▸ **Information provided**:
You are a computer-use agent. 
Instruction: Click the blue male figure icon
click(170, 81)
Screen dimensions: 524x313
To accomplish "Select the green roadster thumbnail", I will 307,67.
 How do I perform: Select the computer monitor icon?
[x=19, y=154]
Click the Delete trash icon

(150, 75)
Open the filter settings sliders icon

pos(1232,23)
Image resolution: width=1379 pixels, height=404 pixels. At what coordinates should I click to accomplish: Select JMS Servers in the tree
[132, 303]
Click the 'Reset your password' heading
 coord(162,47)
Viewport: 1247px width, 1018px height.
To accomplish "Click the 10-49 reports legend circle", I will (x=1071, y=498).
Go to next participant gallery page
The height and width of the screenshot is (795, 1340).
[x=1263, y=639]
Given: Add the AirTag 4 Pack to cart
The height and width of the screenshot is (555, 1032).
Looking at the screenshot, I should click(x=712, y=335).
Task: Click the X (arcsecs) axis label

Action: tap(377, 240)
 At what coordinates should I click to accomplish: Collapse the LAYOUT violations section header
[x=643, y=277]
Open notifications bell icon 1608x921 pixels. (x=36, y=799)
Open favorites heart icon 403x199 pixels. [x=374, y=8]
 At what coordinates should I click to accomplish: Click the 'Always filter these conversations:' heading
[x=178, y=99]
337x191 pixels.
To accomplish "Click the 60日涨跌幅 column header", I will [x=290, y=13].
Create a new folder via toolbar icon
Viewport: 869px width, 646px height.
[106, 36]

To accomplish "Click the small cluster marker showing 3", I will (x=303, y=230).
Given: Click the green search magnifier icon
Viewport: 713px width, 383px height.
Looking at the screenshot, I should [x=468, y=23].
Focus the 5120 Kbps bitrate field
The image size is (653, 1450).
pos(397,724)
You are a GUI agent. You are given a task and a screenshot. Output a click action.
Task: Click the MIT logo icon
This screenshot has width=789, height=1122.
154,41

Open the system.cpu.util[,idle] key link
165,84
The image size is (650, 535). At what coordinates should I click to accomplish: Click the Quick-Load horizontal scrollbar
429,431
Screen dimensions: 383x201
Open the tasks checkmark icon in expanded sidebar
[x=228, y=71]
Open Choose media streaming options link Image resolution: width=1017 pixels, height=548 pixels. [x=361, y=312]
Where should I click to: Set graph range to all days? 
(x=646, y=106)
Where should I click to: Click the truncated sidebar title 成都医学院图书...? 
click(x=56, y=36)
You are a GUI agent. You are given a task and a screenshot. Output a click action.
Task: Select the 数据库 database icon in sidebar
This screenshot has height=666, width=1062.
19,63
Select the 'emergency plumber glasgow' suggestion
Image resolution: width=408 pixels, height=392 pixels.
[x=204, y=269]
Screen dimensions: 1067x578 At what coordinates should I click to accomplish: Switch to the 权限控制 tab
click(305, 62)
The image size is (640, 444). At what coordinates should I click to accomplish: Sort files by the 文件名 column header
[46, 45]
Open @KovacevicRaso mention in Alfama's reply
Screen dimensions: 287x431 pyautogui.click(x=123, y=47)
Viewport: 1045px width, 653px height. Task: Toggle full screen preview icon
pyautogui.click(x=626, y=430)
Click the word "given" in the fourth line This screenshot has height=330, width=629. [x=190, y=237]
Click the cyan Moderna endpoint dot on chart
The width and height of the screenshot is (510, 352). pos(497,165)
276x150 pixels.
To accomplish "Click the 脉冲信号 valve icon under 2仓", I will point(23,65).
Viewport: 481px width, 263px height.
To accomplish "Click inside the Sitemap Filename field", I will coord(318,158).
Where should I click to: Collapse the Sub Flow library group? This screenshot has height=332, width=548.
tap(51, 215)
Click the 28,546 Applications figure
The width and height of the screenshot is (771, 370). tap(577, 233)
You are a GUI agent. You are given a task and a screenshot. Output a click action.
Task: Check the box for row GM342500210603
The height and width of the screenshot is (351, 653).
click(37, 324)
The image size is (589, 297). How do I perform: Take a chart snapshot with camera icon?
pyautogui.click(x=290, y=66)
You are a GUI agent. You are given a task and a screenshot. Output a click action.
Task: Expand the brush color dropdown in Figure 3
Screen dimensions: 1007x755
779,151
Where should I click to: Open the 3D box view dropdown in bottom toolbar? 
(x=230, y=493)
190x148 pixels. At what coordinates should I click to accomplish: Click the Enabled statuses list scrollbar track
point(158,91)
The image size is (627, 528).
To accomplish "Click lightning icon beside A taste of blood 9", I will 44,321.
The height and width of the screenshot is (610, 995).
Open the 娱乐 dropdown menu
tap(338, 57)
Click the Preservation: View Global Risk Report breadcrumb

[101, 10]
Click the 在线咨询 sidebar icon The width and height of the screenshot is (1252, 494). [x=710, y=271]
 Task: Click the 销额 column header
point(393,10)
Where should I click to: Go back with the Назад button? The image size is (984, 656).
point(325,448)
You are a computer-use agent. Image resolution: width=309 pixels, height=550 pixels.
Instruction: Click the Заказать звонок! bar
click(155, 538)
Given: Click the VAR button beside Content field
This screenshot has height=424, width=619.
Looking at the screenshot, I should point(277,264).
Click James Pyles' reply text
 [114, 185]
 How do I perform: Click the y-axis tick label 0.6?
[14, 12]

▸ **What to produce**: From the data above, copy each line with the string "will" in it.

▸ **Your solution**:
To accomplish "Select the green roadster thumbnail", I will 307,67.
To accomplish "Click the 10-49 reports legend circle", I will (x=1071, y=498).
To accomplish "Click the 60日涨跌幅 column header", I will [x=290, y=13].
To accomplish "Click the small cluster marker showing 3", I will (x=303, y=230).
To accomplish "Click the 脉冲信号 valve icon under 2仓", I will point(23,65).
To accomplish "Click inside the Sitemap Filename field", I will coord(318,158).
To accomplish "Click lightning icon beside A taste of blood 9", I will 44,321.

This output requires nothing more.